Mare of Easttown began its limited series run on HBO tonight and it’s destined to become the next great crime drama. Not since True Detective stormed into our lives in 2014, has a show been so well crafted and so balanced that it has the potential to capture the world’s attention. Other shows have attempted to capture the magic True Detective first conjured up in 2014. Perry Mason showed promise but fizzled towards the end of the first season. Penny Dreadful: City of Angels appealed to a select audience. Writer/Showrunner Brad Ingelsby’s narrative has mass appeal. Most shows of this genre focus on the crime committed and not on the ripple effect which occurs. Tragedy comes in many forms in Mare of Easttown. Let’s take a look at our five big takeaways from episode one. These are spoiler-filled recaps, so reader beware.

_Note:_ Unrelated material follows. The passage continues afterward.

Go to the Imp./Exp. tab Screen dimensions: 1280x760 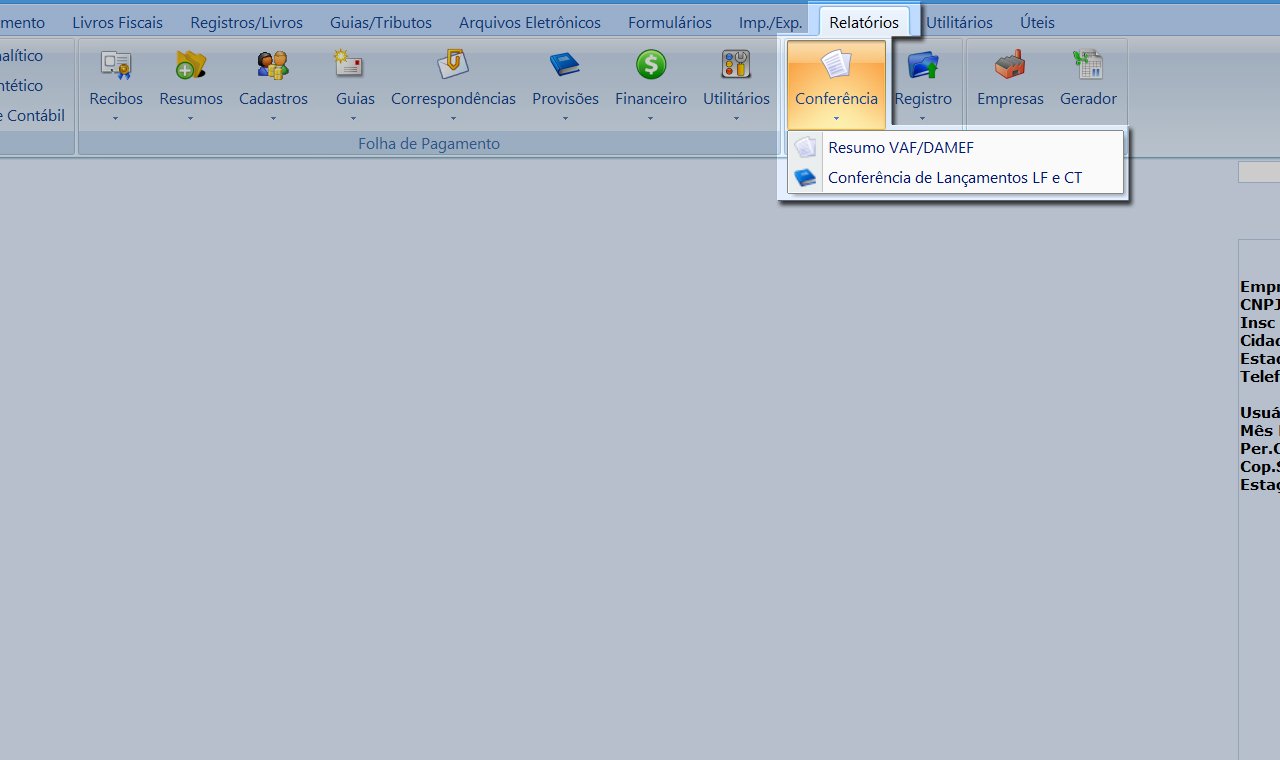[x=770, y=22]
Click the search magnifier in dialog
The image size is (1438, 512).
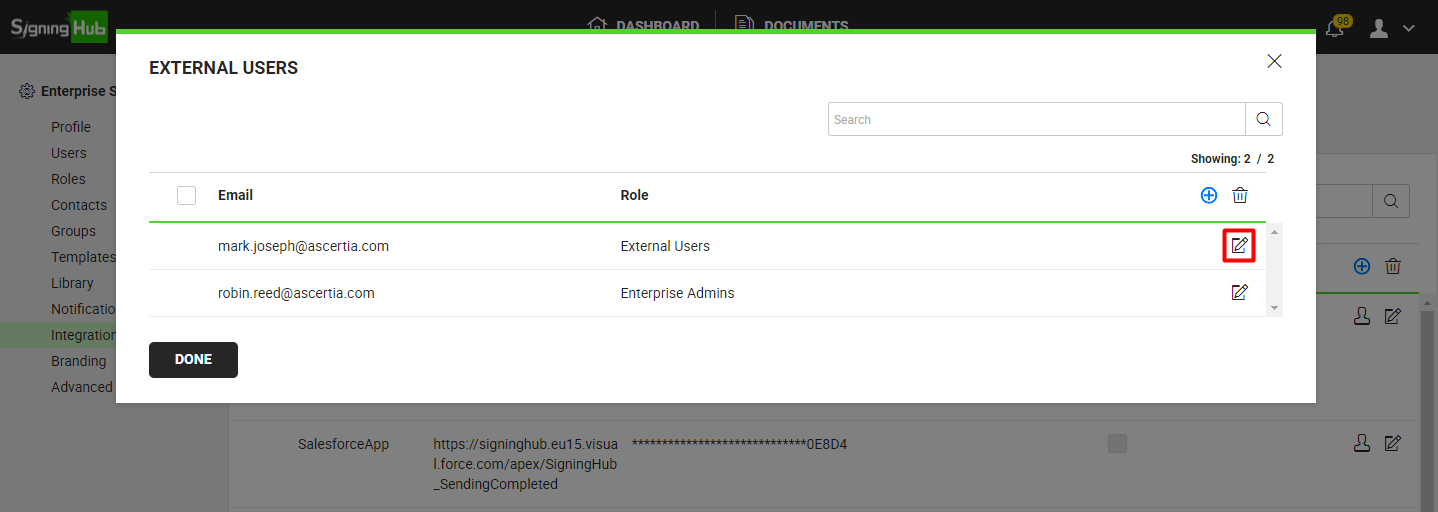coord(1263,119)
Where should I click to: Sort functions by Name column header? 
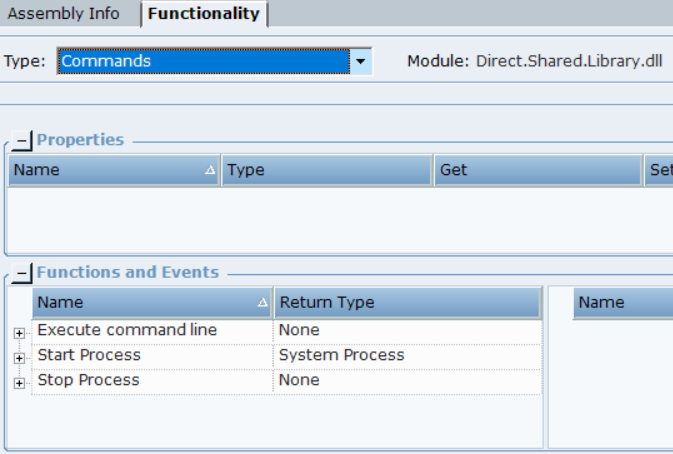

Kate Winslet plays Detective Mare Sheehan, a divorced mother who is overworked and hasn’t come to terms with her own son’s suicide. For her, personal and professional lives are the same thing. She’s never off the clock. She doesn’t censor what she says to anyone whether she’s investigating a death or talking to one of her former High School Basketball teammates. When she’s not dealing with the pressures of being a single mother, a single grandparent, and a detective that’s seemingly blamed for the lack of progress in a missing person’s case, Mare is attempting to interact with a world she’d sooner avoid. Easttown still views her as a hero (they call her “Miss Lady Hawk”) for hitting the game-winning shot to win the state title in High School, but all she can see is her shortcomings. She meets a local creative writing professor named Richard Ryan (Guy Pearce) in the first episode and they immediately have a connection. Ryan is attracted to her by Mare sees him as a means to an end. Perhaps there’s more to Ryan’s story than we realize?
Casting Jean Smart as Mare’s mother is a stroke of genius. The chemistry they have throughout the series injects just the right amount of comedy that gives the show the balance other crime dramas lack. It also speaks to how Mare is coping with everything that’s been occurring in her life of the last year. There’s a line in the episode where Sheehan goes off on her mom for always being around and she calmly responds back. Something tells me if that happens again that the result could be very different.
This is the second most important moment in episode one but it does us a glimpse into who Mare is. She happens to be driving by and sees someone breaking into Beth Hanlon’s home (Chinasa Ogbuagu) and immediately spring into action only to find the prowler is her strung-out brother. Beth wants to kill him but Mare intercedes explaining that he was looking for things to sell cause his heat had been turned off. Now after this interaction, one would think that this where we see Detective Sheehan show some compassion towards her brother but Mare keeps that same matter-of-fact tone with him explaining his options. It seems life has beaten her down so much that any level of compassion is reserved for her grandson and that’s it. Is it because that’s Mare’s only connection to her son who has since passed? It’s as if the circumstances of the last year have made her numb.
Erin’s (Cailee Spaeny) best friend Jess (Ruby Cruz) seems all too eager to get her ready for this date she has with someone in the woods. Is she in on it? Again, there’s nothing in this first episode which would give me any indication otherwise but what friend would encourage another to just go hang out in the woods and meet some guy. To make matters worse, Jess’s mother ends up doing her makeup. Really? But, just something to examine as the show unfolds. Is Jess somehow involved in what happens to Erin?
Could Erin’s Dad be the one who did this? He’s clearly frustrated with her and a bit of an alcoholic as well. Even when it appears that he’s trying to be her father and doesn’t allow her to take the truck, he throws in a comment about how she scratched it up last time and nothing about staying safe. Is he that checked out after Erin’s mother died? What raised suspicions is how on the night she went to woods, he went out as well and came home the next morning. Is it a mere coincidence that the night his daughter dies that he’s just out about town or is there more to it?